The pandemic also drew attention to existing staffing shortages.
“I think even before COVID-19, the health care workforce was an issue and a priority, I think across the state,” Onders said. “COVID has made that underlying challenge a little bit worse,” he said.
During the pandemic, a constant focus on the number of available hospital beds was a reminder that it was never just about the physical beds, Kosin added: The top concern was staffing. The number of staffed beds was the true measure of hospital capacity, he said.
For nurses, the high-risk, high-stress months of the pandemic also took a toll. Workers had to make choices related to their personal risk factors, Onders said.
“When COVID patients were at a high volume in the hospitals, some people chose to potentially modify or step out of the health care workforce,” he said.
Nationally, “we did lose a number of health care workers to COVID that they passed away after they contracted it at work,” Phillips added. “People got nervous about that.”
She’s part of the nurses union at Providence that she says now has about 70 fewer bedside nurses than it did before the pandemic.
“I don’t know how many of those people were full time,” she said. “But it’s still a pretty significant number of people that we don’t have working in the hospital any longer.”
Looking ahead
By June, with about half of eligible Alaskans vaccinated and COVID-19 generally on the decline statewide, many nurses are finally able to catch their breath — and many see this as an opportunity for reflection on their priorities and the kinds of work environments they want.

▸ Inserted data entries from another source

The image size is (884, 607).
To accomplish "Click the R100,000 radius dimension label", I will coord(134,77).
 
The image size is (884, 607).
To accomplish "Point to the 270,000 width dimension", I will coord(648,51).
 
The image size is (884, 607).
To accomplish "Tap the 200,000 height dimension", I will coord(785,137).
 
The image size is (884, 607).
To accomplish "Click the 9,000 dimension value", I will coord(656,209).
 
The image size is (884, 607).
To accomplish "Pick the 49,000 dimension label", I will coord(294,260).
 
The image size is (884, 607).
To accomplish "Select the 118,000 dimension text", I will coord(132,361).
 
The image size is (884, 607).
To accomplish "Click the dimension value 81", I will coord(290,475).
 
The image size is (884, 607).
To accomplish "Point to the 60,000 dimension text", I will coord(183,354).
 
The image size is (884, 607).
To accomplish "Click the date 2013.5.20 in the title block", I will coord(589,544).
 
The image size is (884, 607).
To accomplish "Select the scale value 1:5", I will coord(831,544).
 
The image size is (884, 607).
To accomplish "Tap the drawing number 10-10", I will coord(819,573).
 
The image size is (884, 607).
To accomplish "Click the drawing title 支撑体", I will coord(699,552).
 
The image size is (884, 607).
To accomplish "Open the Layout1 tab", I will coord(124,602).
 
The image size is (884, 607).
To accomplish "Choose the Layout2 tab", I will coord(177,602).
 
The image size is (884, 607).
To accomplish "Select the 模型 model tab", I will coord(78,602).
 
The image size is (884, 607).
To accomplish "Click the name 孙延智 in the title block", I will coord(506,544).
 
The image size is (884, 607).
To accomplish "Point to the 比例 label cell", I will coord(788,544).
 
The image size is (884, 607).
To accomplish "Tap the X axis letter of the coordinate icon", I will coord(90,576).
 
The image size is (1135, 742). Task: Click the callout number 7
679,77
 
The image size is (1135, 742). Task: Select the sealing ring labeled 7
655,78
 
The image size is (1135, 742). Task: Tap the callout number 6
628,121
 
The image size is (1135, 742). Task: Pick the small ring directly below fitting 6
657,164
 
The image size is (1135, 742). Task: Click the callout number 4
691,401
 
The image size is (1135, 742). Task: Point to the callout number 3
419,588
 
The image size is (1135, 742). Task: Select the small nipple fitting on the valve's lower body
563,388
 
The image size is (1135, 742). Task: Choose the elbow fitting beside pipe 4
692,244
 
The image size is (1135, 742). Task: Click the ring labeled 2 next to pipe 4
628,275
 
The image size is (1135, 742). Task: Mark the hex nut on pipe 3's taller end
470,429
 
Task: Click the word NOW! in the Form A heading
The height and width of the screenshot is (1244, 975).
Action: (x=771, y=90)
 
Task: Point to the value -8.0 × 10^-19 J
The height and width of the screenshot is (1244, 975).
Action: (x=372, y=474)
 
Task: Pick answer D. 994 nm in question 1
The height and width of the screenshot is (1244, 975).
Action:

For Phillips, that looks like advocating for better working conditions and lower patient-to-nurse ratios. She and her colleagues are currently in negotiations with Providence to try to have fewer patients per nurse and enough nurses to watch patients during meals and rest breaks, she said. Phillips has been a nurse in Alaska for over 20 years, and she said the long days and hours can take their toll.
Doyle, one of the Providence nurse managers, said she sees her leadership role as helping nurses “reconnect with why they got into nursing in the first place.”
She said she hopes that more Alaskans, post-pandemic, will continue to recognize how meaningful and important nurses’ work is.
During the pandemic, “everybody saw how nurses contributed to the health of the society,” she said.
Murray, the director of APU’s nursing program, said she’d recently read a study showing that applications for nursing schools “skyrocketed” nationally during the pandemic. She’s hopeful that renewed interest in the field can begin to help solve Alaska’s shortage.
“I think what happened is that people saw that nurses made a huge difference,” she said. “I mean, they were at the bedside, they were your frontline workers — fearless and always there. So I think that people recognized that this is a excellent profession.”